Would you reproduce exactly the lines below from the one holding "711 (104, 2406)" through the one holding "search (365, 14)", inclusive, and no others?
════
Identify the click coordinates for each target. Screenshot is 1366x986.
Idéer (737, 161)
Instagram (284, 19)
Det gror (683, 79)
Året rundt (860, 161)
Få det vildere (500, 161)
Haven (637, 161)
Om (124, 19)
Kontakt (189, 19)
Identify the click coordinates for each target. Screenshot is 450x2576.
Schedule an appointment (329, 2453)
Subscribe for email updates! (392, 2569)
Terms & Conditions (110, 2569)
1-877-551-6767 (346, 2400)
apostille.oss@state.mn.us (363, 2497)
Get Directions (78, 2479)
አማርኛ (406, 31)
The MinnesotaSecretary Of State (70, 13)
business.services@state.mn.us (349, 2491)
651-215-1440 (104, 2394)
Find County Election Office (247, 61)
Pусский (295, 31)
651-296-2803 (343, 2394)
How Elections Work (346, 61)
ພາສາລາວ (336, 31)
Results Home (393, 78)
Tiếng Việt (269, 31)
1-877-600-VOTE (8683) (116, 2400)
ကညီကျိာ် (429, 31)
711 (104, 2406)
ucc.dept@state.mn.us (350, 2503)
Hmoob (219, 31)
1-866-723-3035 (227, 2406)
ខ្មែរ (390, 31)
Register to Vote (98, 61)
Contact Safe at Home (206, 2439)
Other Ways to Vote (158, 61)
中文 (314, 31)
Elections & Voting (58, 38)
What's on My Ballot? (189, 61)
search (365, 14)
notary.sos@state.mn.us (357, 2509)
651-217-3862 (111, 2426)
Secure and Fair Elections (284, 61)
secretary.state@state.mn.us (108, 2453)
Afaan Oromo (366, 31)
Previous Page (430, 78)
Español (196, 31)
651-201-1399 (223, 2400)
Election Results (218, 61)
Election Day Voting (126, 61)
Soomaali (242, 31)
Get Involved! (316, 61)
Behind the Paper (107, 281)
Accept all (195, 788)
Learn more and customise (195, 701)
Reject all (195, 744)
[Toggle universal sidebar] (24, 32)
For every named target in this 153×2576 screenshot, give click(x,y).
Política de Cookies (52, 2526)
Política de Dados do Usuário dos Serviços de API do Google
════
_FINISHED EXERCISE_
711 (104, 2406)
ucc.dept@state.mn.us (350, 2503)
Hmoob (219, 31)
1-866-723-3035 (227, 2406)
ខ្មែរ (390, 31)
Register to Vote (98, 61)
Contact Safe at Home (206, 2439)
Other Ways to Vote (158, 61)
中文 (314, 31)
Elections & Voting (58, 38)
What's on My Ballot? (189, 61)
search (365, 14)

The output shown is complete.